» What this task involves: Set down every record below exactly as it stands, leaving out the pictures.

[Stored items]
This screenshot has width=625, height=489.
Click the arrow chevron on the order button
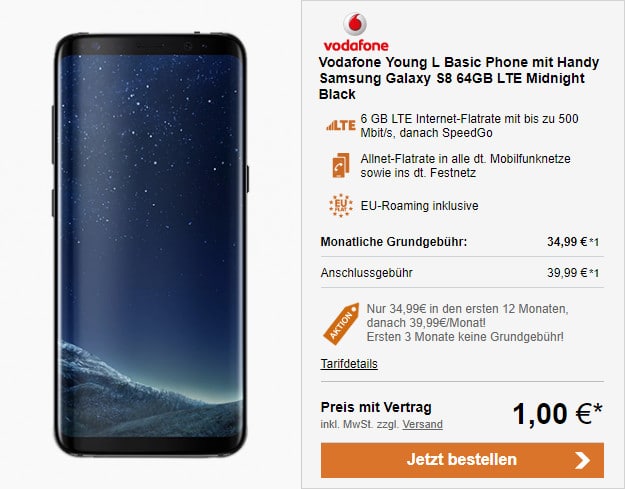coord(582,460)
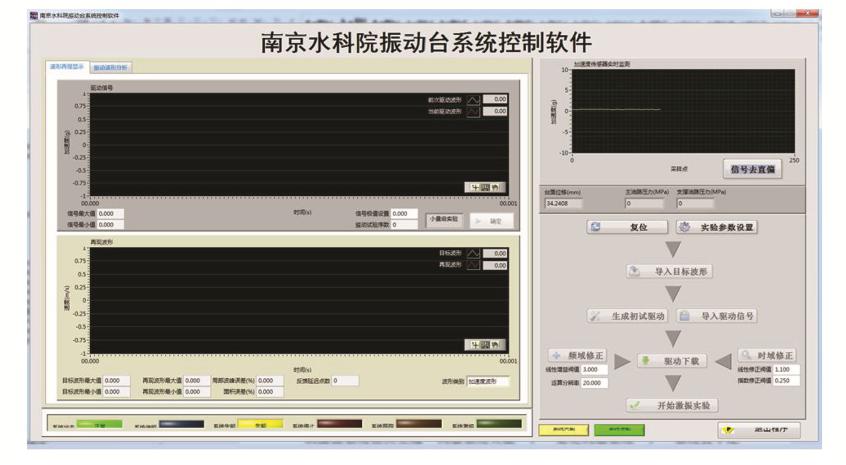Click 生成初试驱动 generate initial drive
846x465 pixels.
pyautogui.click(x=627, y=315)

» Written answer:
This screenshot has width=625, height=489.
Click the arrow chevron on the order button
coord(582,460)
Click 生成初试驱动 generate initial drive
846x465 pixels.
pyautogui.click(x=627, y=315)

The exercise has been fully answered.